Which of the following functions on $\mathbb{R}$ are uniformly continuous?

(a) $f(x)=\frac{1}{(x^2 + 1)}$,

(b) $f(x)=\cos^3x$,

(c) $f(x)=\frac{x^2}{(x^2+2)}$,

(d) $f(x)=x \sin x$.

Answer

(a) For $\epsilon > 0$, choose $\delta = \epsilon$. Then for $|x-a|<\delta$, $|f(x)-f(a)| = |\frac{1}{x^2+1}-\frac{1}{a^2+1}| = |\frac{a^2 - x^2}{(x^2+1)(a^2+1)}| = |x-a||\frac{a+x}{(x^2+1)(a^2+1)}| \leq |x-a||\frac{a}{a^2+1} + \frac{x}{x^2+1}| < \delta = \epsilon$.

(b) For $\epsilon > 0$, choose $\delta = \frac{1}{3}\epsilon$. Then for $|x-a|<\delta$, $|f(x)-f(a)| = |\cos^3x - \cos^3a| = |\cos x - \cos a||\cos^2x + \cos x \cos a + \cos^2 a| \leq |-2\sin(\frac{x+a}{2})\sin(\frac{x-a}{2})|\cdot 3 \leq 6 |\sin\frac{x-a}{2}| \leq 3|x-a| \leq 3\delta = \epsilon$.

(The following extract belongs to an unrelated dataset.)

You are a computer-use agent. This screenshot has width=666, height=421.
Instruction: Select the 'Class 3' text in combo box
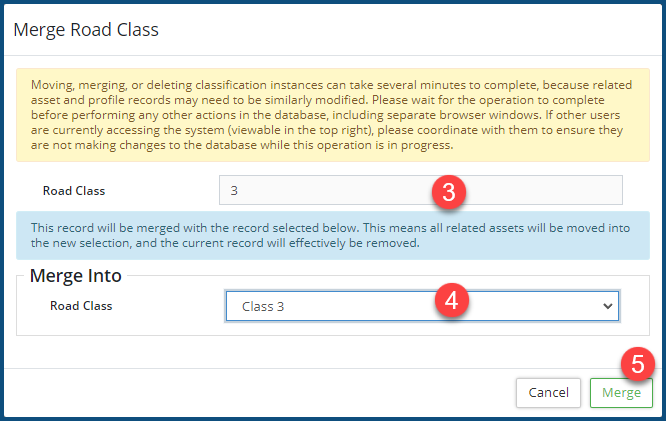pos(264,306)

(c) For $\epsilon > 0$, choose $\delta = \frac{\epsilon}{\sqrt{2}}$. Then for $|x-a|<\delta$, $|f(x) - g(x)| = |(1-\frac{2}{x^2+2}) - (1 - \frac{2}{a^2+2})| = |\frac{2}{x^2+2} - \frac{2}{a^2 + 2}| = |\frac{2(a^2 - x^2)}{(x^2+2)(a^2 + 2)}| = |x-a||\frac{2(a+x)}{(x^2+2)(a^2+2)}| \leq 2|x-a||\frac{x}{x^2+2} + \frac{a}{a^2 + 2}|\leq \sqrt{2} \delta = \epsilon$.

(d) We will prove that $f(x)$ is not uniformly continuous by contradiction. Let $\epsilon = 1$. For any $\delta >0$, choose $n > \frac{1}{\pi}\sin\delta/2,x=n\pi + \delta/2,a=n\pi$. Then $|x-a|=\delta/2<\delta$, but $|f(x)-f(a)|=|x\sin x - a\sin a|=|(n \pi + \delta/2)\sin\delta/2| \geq n\pi\sin\delta/2 > 1=\epsilon$.